I was lucky enough to have a visit to Boatrocker today while they were brewing, a most enjoyable couple of hours, thought Id share a couple of snaps of the kit, sure had me drooling a little..








Mash was complete by the time I got there and boil was well under way




One hell of a steam generator




one hell of a chiller




one hell of a set of valves




one hell of a beer




One hell of a set up

:kooi:


----------



## Mardoo (14/2/14)

Niiiiiice. Cheers for posting!


----------



## Trevandjo (14/2/14)

Gotta love shiny equipment. Thanks Yob.


----------



## Truman42 (14/2/14)

So they do tours to the general public or was this by special arrangement as your a fellow brewing industry retailer of sorts???


----------



## Yob (14/2/14)

What do you mean of sorts? 

Was by way of invitation, I don't think they do tours mate. I saw it when he was still building it so was sort of a catch up.


----------



## DU99 (14/2/14)

:icon_drool2:


----------



## matthoughton (14/2/14)

Hey Yob, good to have you over for the tour! 
Power supply issue fixed... a truck had hit power pole, causing 3 phase to crap out the whole street.
Lost 2 motors and the batch of beer you saw... But up and operational again.
Glad you enjoyed the beers. There'll be more new ones shortly.

Cheers,

Matt


----------



## Yob (14/2/14)

Looking forward to that lambic when it's ready mate, also the 'strong dark' is superb (pictured above) 

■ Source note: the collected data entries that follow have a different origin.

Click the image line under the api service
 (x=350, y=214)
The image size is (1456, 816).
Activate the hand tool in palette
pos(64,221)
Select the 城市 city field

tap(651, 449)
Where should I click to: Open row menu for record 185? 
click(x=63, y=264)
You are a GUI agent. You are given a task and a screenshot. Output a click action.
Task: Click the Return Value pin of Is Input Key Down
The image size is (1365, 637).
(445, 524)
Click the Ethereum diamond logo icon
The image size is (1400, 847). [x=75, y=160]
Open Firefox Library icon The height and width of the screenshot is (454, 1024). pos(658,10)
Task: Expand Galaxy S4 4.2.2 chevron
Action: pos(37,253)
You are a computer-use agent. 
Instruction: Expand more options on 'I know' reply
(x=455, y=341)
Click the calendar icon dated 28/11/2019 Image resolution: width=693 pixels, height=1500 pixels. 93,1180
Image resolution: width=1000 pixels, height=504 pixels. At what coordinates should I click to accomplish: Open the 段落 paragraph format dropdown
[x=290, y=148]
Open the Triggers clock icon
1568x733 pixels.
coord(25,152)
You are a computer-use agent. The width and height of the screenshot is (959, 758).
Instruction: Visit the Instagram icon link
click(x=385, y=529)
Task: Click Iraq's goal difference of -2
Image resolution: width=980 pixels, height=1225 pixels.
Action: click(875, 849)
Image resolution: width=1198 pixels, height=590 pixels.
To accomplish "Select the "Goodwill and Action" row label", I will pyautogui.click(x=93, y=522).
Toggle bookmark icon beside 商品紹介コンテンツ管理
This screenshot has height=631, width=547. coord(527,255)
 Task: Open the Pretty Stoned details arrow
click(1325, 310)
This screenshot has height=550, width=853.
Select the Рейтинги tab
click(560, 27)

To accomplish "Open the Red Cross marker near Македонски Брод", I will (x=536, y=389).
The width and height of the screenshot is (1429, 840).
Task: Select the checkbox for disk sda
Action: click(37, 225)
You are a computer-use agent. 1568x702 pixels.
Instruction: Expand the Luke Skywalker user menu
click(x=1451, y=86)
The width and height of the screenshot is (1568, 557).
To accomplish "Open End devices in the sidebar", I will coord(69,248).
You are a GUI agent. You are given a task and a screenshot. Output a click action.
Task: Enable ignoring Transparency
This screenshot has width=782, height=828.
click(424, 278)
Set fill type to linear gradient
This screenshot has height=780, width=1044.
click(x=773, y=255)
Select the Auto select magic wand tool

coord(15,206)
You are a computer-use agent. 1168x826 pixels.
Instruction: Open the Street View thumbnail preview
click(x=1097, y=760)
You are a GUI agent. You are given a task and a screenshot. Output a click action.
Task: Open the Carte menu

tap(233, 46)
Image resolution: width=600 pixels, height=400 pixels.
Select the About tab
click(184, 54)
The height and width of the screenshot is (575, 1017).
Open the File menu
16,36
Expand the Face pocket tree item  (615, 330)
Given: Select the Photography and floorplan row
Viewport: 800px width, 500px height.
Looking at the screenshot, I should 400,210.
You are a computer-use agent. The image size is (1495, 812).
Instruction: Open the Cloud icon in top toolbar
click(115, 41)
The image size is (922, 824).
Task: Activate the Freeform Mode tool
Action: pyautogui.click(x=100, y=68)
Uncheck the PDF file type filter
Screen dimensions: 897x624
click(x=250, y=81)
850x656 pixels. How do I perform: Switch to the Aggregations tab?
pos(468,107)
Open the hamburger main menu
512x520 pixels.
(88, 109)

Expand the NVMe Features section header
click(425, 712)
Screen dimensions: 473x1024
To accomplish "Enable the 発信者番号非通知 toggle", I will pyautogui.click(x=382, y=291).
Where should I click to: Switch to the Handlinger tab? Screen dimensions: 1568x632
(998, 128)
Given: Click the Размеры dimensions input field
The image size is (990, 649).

Thanx again for your time, was great having a chat and seeing the finished brewery in action, power issues aside, backup generator on the cards?

Cheers

Yob


----------



## DU99 (14/2/14)

Matt.looks a good operation.now to find some product in the western suburbs


----------



## Yob (17/2/14)

Truman said:


> So they do tours to the general public or was this by special arrangement as your a fellow brewing industry retailer of sorts???


Yes...

(thanks O'Henry)


----------



## gava (17/2/14)

I meet the boatrocker crew at Bendigo Craft beer event, Nicest fellas you've met..


----------